- **Data section**
————

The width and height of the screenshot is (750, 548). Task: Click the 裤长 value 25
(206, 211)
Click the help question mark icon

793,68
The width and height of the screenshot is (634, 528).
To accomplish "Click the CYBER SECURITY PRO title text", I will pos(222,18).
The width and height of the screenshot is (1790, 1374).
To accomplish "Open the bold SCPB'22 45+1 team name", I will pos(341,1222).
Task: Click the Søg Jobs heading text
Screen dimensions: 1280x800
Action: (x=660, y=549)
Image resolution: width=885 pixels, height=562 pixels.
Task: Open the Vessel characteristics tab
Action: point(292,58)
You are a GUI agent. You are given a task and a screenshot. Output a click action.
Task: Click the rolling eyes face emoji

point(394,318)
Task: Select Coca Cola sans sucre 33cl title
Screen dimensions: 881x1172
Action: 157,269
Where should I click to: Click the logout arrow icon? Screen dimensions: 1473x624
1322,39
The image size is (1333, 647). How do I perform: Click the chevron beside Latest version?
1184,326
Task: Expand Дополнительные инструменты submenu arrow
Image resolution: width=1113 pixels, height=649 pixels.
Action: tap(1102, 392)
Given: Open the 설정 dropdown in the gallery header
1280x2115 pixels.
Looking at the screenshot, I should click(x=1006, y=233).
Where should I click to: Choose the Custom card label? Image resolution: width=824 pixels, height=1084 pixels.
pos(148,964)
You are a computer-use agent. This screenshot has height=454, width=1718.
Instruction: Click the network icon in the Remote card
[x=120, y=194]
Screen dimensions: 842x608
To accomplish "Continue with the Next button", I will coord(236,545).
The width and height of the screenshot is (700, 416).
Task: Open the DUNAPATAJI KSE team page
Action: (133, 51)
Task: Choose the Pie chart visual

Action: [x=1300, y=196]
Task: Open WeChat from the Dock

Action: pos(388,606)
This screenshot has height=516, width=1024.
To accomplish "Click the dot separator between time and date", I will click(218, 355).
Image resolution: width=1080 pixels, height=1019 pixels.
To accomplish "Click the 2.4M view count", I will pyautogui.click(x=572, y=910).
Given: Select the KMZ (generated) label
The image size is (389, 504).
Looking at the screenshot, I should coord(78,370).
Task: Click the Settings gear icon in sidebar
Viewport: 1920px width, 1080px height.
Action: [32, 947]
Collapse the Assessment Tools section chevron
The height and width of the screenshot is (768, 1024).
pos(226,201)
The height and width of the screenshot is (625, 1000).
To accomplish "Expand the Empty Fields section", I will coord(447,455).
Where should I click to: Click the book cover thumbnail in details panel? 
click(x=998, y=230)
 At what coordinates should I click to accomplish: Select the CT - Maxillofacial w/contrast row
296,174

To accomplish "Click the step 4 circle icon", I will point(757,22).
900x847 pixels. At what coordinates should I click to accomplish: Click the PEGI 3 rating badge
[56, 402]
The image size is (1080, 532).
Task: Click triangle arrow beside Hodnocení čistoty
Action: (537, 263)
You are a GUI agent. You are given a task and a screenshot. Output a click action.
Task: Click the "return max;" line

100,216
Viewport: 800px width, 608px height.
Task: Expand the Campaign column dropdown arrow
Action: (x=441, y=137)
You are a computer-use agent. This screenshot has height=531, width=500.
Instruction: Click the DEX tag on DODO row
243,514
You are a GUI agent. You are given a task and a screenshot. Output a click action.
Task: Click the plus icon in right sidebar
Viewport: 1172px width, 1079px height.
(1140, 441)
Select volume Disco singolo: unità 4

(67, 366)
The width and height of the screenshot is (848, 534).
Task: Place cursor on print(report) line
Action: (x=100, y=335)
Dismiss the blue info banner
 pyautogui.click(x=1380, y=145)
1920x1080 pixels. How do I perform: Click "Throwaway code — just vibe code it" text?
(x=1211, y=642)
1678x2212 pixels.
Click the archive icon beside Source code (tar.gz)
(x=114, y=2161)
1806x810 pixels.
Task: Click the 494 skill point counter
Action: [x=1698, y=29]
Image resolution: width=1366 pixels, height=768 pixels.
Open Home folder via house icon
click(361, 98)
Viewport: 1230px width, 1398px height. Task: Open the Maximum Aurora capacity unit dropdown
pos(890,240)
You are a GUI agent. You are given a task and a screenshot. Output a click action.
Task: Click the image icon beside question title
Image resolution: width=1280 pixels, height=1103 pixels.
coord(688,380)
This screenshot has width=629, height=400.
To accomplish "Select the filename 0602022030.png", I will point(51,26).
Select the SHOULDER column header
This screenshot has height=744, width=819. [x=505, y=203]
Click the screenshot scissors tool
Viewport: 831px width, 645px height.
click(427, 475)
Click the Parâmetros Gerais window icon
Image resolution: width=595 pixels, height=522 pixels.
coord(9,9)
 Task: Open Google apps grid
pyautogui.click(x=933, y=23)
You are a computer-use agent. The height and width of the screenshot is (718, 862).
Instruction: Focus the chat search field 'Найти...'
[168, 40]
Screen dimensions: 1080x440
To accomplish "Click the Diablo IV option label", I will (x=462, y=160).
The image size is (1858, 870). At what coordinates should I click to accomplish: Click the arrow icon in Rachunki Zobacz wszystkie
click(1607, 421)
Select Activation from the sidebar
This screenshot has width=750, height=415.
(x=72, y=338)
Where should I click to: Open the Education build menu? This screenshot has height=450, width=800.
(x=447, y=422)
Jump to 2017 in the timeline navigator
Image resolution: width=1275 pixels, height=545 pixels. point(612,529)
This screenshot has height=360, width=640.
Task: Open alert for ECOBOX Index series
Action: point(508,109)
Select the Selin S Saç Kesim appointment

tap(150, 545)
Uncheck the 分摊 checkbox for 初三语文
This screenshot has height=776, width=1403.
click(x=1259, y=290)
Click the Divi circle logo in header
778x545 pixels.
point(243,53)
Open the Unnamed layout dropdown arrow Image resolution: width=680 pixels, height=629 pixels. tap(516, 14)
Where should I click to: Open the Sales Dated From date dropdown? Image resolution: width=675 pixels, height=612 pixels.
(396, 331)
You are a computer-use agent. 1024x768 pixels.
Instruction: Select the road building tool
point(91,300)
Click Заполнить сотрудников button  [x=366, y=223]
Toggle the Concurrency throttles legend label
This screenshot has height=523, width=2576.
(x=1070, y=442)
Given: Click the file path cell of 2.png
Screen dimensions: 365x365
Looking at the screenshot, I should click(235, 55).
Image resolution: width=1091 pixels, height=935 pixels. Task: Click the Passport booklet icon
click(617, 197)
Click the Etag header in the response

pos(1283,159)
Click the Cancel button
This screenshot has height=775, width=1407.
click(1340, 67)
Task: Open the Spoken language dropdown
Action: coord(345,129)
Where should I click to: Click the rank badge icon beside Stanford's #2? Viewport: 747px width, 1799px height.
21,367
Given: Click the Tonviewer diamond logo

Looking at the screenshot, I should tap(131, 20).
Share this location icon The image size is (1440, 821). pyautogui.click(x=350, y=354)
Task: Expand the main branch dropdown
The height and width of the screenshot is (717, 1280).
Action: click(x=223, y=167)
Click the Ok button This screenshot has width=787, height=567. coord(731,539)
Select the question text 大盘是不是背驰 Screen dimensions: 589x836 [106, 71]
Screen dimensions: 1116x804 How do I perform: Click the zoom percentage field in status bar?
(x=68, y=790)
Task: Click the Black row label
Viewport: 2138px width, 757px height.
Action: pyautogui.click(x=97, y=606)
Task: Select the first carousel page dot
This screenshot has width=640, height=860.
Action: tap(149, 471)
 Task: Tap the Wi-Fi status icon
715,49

————

- **Work order**
Every record needs to be reproduced exactly, with none skipped.

- **Problem solution**
The width and height of the screenshot is (750, 548). Task: Click the 裤长 value 25
(206, 211)
Click the help question mark icon

793,68
The width and height of the screenshot is (634, 528).
To accomplish "Click the CYBER SECURITY PRO title text", I will pos(222,18).
The width and height of the screenshot is (1790, 1374).
To accomplish "Open the bold SCPB'22 45+1 team name", I will pos(341,1222).
Task: Click the Søg Jobs heading text
Screen dimensions: 1280x800
Action: (x=660, y=549)
Image resolution: width=885 pixels, height=562 pixels.
Task: Open the Vessel characteristics tab
Action: point(292,58)
You are a GUI agent. You are given a task and a screenshot. Output a click action.
Task: Click the rolling eyes face emoji

point(394,318)
Task: Select Coca Cola sans sucre 33cl title
Screen dimensions: 881x1172
Action: 157,269
Where should I click to: Click the logout arrow icon? Screen dimensions: 1473x624
1322,39
The image size is (1333, 647). How do I perform: Click the chevron beside Latest version?
1184,326
Task: Expand Дополнительные инструменты submenu arrow
Image resolution: width=1113 pixels, height=649 pixels.
Action: tap(1102, 392)
Given: Open the 설정 dropdown in the gallery header
1280x2115 pixels.
Looking at the screenshot, I should click(x=1006, y=233).
Where should I click to: Choose the Custom card label? Image resolution: width=824 pixels, height=1084 pixels.
pos(148,964)
You are a computer-use agent. This screenshot has height=454, width=1718.
Instruction: Click the network icon in the Remote card
[x=120, y=194]
Screen dimensions: 842x608
To accomplish "Continue with the Next button", I will coord(236,545).
The width and height of the screenshot is (700, 416).
Task: Open the DUNAPATAJI KSE team page
Action: (133, 51)
Task: Choose the Pie chart visual

Action: [x=1300, y=196]
Task: Open WeChat from the Dock

Action: pos(388,606)
This screenshot has height=516, width=1024.
To accomplish "Click the dot separator between time and date", I will click(218, 355).
Image resolution: width=1080 pixels, height=1019 pixels.
To accomplish "Click the 2.4M view count", I will pyautogui.click(x=572, y=910).
Given: Select the KMZ (generated) label
The image size is (389, 504).
Looking at the screenshot, I should coord(78,370).
Task: Click the Settings gear icon in sidebar
Viewport: 1920px width, 1080px height.
Action: [32, 947]
Collapse the Assessment Tools section chevron
The height and width of the screenshot is (768, 1024).
pos(226,201)
The height and width of the screenshot is (625, 1000).
To accomplish "Expand the Empty Fields section", I will coord(447,455).
Where should I click to: Click the book cover thumbnail in details panel? 
click(x=998, y=230)
 At what coordinates should I click to accomplish: Select the CT - Maxillofacial w/contrast row
296,174

To accomplish "Click the step 4 circle icon", I will point(757,22).
900x847 pixels. At what coordinates should I click to accomplish: Click the PEGI 3 rating badge
[56, 402]
The image size is (1080, 532).
Task: Click triangle arrow beside Hodnocení čistoty
Action: (537, 263)
You are a GUI agent. You are given a task and a screenshot. Output a click action.
Task: Click the "return max;" line

100,216
Viewport: 800px width, 608px height.
Task: Expand the Campaign column dropdown arrow
Action: (x=441, y=137)
You are a computer-use agent. This screenshot has height=531, width=500.
Instruction: Click the DEX tag on DODO row
243,514
You are a GUI agent. You are given a task and a screenshot. Output a click action.
Task: Click the plus icon in right sidebar
Viewport: 1172px width, 1079px height.
(1140, 441)
Select volume Disco singolo: unità 4

(67, 366)
The width and height of the screenshot is (848, 534).
Task: Place cursor on print(report) line
Action: (x=100, y=335)
Dismiss the blue info banner
 pyautogui.click(x=1380, y=145)
1920x1080 pixels. How do I perform: Click "Throwaway code — just vibe code it" text?
(x=1211, y=642)
1678x2212 pixels.
Click the archive icon beside Source code (tar.gz)
(x=114, y=2161)
1806x810 pixels.
Task: Click the 494 skill point counter
Action: [x=1698, y=29]
Image resolution: width=1366 pixels, height=768 pixels.
Open Home folder via house icon
click(361, 98)
Viewport: 1230px width, 1398px height. Task: Open the Maximum Aurora capacity unit dropdown
pos(890,240)
You are a GUI agent. You are given a task and a screenshot. Output a click action.
Task: Click the image icon beside question title
Image resolution: width=1280 pixels, height=1103 pixels.
coord(688,380)
This screenshot has width=629, height=400.
To accomplish "Select the filename 0602022030.png", I will point(51,26).
Select the SHOULDER column header
This screenshot has height=744, width=819. [x=505, y=203]
Click the screenshot scissors tool
Viewport: 831px width, 645px height.
click(427, 475)
Click the Parâmetros Gerais window icon
Image resolution: width=595 pixels, height=522 pixels.
coord(9,9)
 Task: Open Google apps grid
pyautogui.click(x=933, y=23)
You are a computer-use agent. The height and width of the screenshot is (718, 862).
Instruction: Focus the chat search field 'Найти...'
[168, 40]
Screen dimensions: 1080x440
To accomplish "Click the Diablo IV option label", I will (x=462, y=160).
The image size is (1858, 870). At what coordinates should I click to accomplish: Click the arrow icon in Rachunki Zobacz wszystkie
click(1607, 421)
Select Activation from the sidebar
This screenshot has width=750, height=415.
(x=72, y=338)
Where should I click to: Open the Education build menu? This screenshot has height=450, width=800.
(x=447, y=422)
Jump to 2017 in the timeline navigator
Image resolution: width=1275 pixels, height=545 pixels. point(612,529)
This screenshot has height=360, width=640.
Task: Open alert for ECOBOX Index series
Action: point(508,109)
Select the Selin S Saç Kesim appointment

tap(150, 545)
Uncheck the 分摊 checkbox for 初三语文
This screenshot has height=776, width=1403.
click(x=1259, y=290)
Click the Divi circle logo in header
778x545 pixels.
point(243,53)
Open the Unnamed layout dropdown arrow Image resolution: width=680 pixels, height=629 pixels. tap(516, 14)
Where should I click to: Open the Sales Dated From date dropdown? Image resolution: width=675 pixels, height=612 pixels.
(396, 331)
You are a computer-use agent. 1024x768 pixels.
Instruction: Select the road building tool
point(91,300)
Click Заполнить сотрудников button  [x=366, y=223]
Toggle the Concurrency throttles legend label
This screenshot has height=523, width=2576.
(x=1070, y=442)
Given: Click the file path cell of 2.png
Screen dimensions: 365x365
Looking at the screenshot, I should click(235, 55).
Image resolution: width=1091 pixels, height=935 pixels. Task: Click the Passport booklet icon
click(617, 197)
Click the Etag header in the response

pos(1283,159)
Click the Cancel button
This screenshot has height=775, width=1407.
click(1340, 67)
Task: Open the Spoken language dropdown
Action: coord(345,129)
Where should I click to: Click the rank badge icon beside Stanford's #2? Viewport: 747px width, 1799px height.
21,367
Given: Click the Tonviewer diamond logo

Looking at the screenshot, I should tap(131, 20).
Share this location icon The image size is (1440, 821). pyautogui.click(x=350, y=354)
Task: Expand the main branch dropdown
The height and width of the screenshot is (717, 1280).
Action: click(x=223, y=167)
Click the Ok button This screenshot has width=787, height=567. coord(731,539)
Select the question text 大盘是不是背驰 Screen dimensions: 589x836 [106, 71]
Screen dimensions: 1116x804 How do I perform: Click the zoom percentage field in status bar?
(x=68, y=790)
Task: Click the Black row label
Viewport: 2138px width, 757px height.
Action: pyautogui.click(x=97, y=606)
Task: Select the first carousel page dot
This screenshot has width=640, height=860.
Action: tap(149, 471)
 Task: Tap the Wi-Fi status icon
715,49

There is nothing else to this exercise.